Nasal Obstruction
Nasal obstruction, also referred to as nasal congestion, describes impaired airflow through the nasal cavity. It is a common symptom of nasal and sinus disorders and may also occur in certain systemic conditions. Nasal obstruction can present as intermittent, alternating, paroxysmal, progressive, or persistent, and may affect one or both sides of the nasal cavity. At times, there is a discrepancy between the patient's subjective sensation of nasal airflow and the actual nasal resistance, such as in cases where atrophic changes in the nasal mucosa reduce sensitivity, or when the nasal cavity is excessively widened, leading to a lack of airflow sensation and a subjective feeling of "nasal blockage" or fullness in the nasal cavity.
In newborns, nasal obstruction may manifest as intermittent difficulty during breastfeeding and disrupted sleep. It can be associated with congenital nasal anomalies, such as congenital choanal atresia. Nasal obstruction in infants and young children, particularly when accompanied by mouth-breathing during sleep or snoring, is often related to adenoid hypertrophy. Unilateral persistent nasal obstruction with foul-smelling, blood-tinged purulent discharge is commonly caused by a foreign body in the nasal cavity.
In adults, common causes of nasal obstruction include various forms of rhinitis, sinusitis, tumors, and nasal septal deviation. Nasal obstruction due to acute rhinitis is typically short-lived and occurs alongside systemic symptoms such as fever. In simple chronic rhinitis, nasal obstruction is intermittent, alternating, and varies in severity, often worsening on the side dependent during lying down. Hypertrophic rhinitis often produces persistent nasal obstruction that is unaffected by body position.
Nasal obstruction caused by sinusitis is often unilateral and accompanied by purulent nasal discharge. When nasal polyps develop as a complication, the obstruction becomes more pronounced and may be progressive or persistent. Nasal and sinus allergic conditions are typically associated with paroxysmal nasal obstruction, accompanied by symptoms such as nasal itchiness, sneezing, and watery nasal discharge, resembling the presentation of acute rhinitis but without systemic symptoms such as fever.
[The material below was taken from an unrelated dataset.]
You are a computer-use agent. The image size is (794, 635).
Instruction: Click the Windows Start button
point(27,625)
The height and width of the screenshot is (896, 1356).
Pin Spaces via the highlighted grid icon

Nasal septal deviation, hypertrophy of the nasal septal mucosa, nasal septal hematoma, or abscess may also lead to nasal obstruction. In some cases of nasal septal deviation, not only is nasal obstruction experienced on the side of the deviation, but compensatory hypertrophy of the turbinates on the contralateral side can also result in obstruction. Nasal, sinus, and nasopharyngeal tumors typically cause progressive nasal obstruction that worsens with tumor growth. Benign tumors progress slowly, while malignant tumors progress more rapidly and are often accompanied by symptoms such as epistaxis and headache. For any degree of nasal obstruction, the possibility of malignancy should be considered if epistaxis occurs, even if only a small amount of blood or blood-stained nasal discharge is observed, and thorough examination is required to establish a diagnosis.
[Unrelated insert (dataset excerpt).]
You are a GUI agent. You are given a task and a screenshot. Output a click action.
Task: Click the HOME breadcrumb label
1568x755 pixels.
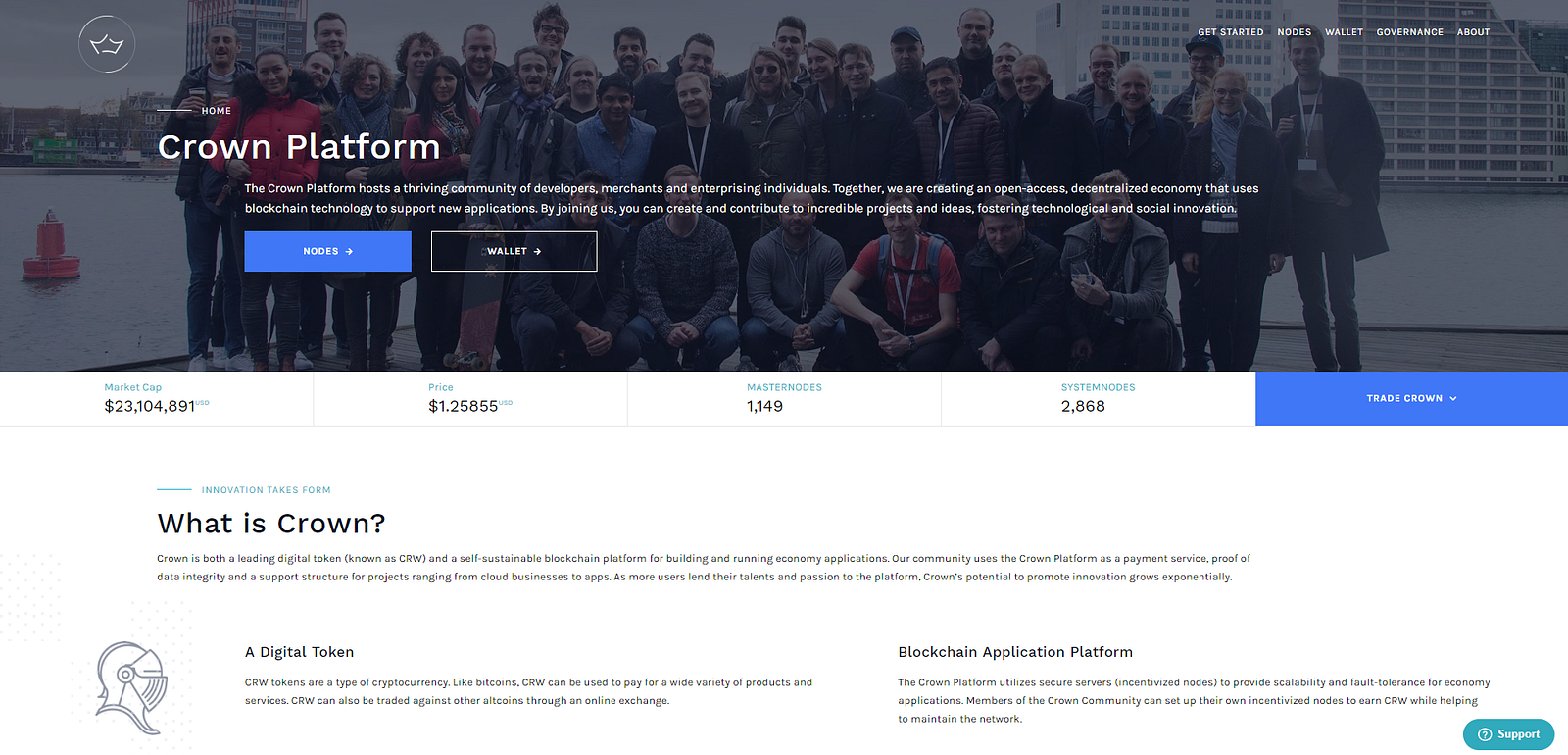point(217,111)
Systemic factors may also contribute significantly to nasal obstruction. Endocrine dysfunctions (such as hypothyroidism, diabetes, or hyperactivity of nasal mucosal glands during puberty), systemic vasomotor dysregulation, and medications such as antihypertensive drugs can all contribute to nasal obstruction. A detailed medical history should be taken for patients reporting nasal obstruction, including the severity, characteristics, duration, associated symptoms, and history of medication use.
Rhinorrhea
Rhinorrhea, also known as increased nasal secretion, runny nose, or nasal discharge, refers to an excessive production of nasal secretions. Under normal circumstances, the nasal cavity secretes approximately 1,000 mL of mucus daily. This mucus is a normal secretion from the nasal mucosal glands and goblet cells, typically thin, colorless, and imperceptible due to its steady clearance by cilia. Any condition that leads to an increase in the volume or alteration in the characteristics of nasal secretions is referred to as rhinorrhea. In severe cases, patients may experience continuous nasal discharge throughout the day. Depending on the location of the pathology, nasal discharge may flow outward through the nostrils, referred to as anterior rhinorrhea, or backward into the nasopharynx, termed posterior rhinorrhea or postnasal drip.
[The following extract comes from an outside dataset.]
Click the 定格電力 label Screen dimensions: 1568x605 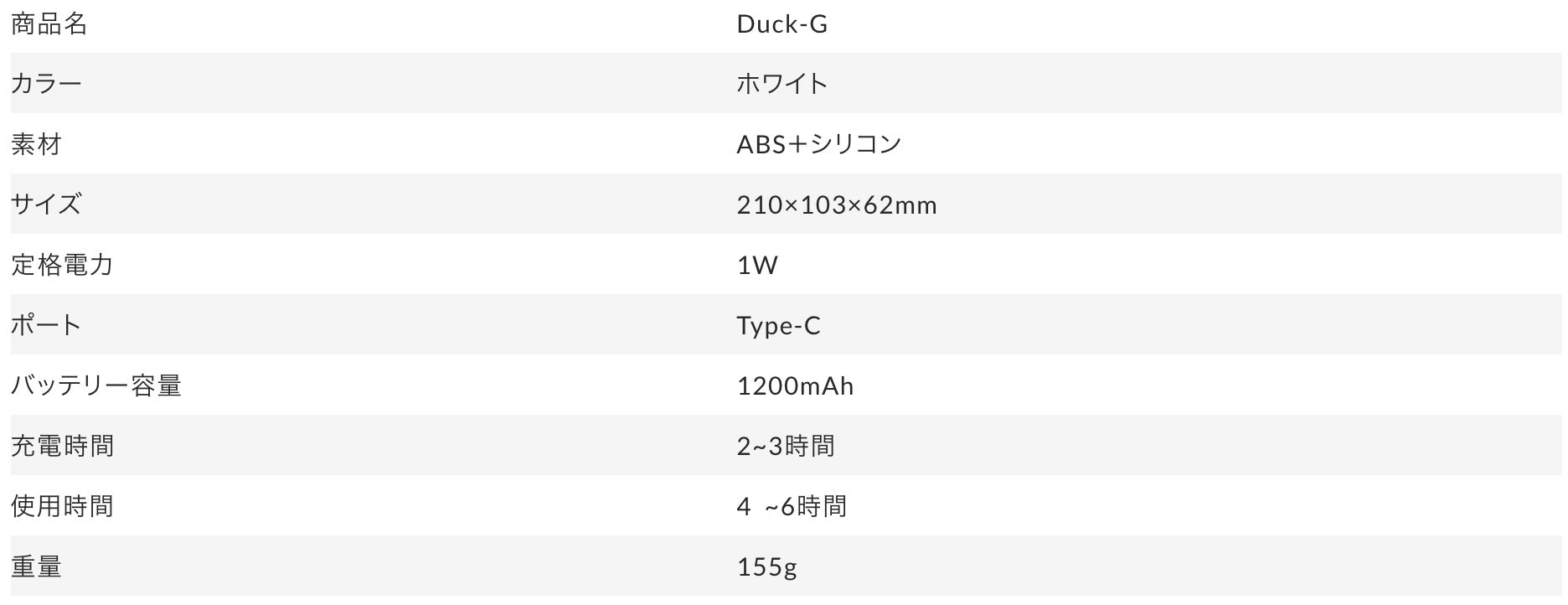(x=62, y=265)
Rhinorrhea often occurs alongside nasal mucosal swelling and nasal obstruction, making it a common symptom of nasal disorders. In addition to nasal causes, certain external stimuli not directly related to the nasal cavity, such as exposure to cold temperatures or emotional fluctuations, can also trigger rhinorrhea. For patients presenting with rhinorrhea as the primary complaint, a thorough history-taking and physical examination are necessary to identify the cause and duration of the condition, evaluate the nature and volume of nasal secretions, and arrive at an accurate diagnosis. Additionally, any accompanying symptoms, such as nasal obstruction, sneezing, a burning sensation in the nose, changes in the sense of smell, or headache, should be documented.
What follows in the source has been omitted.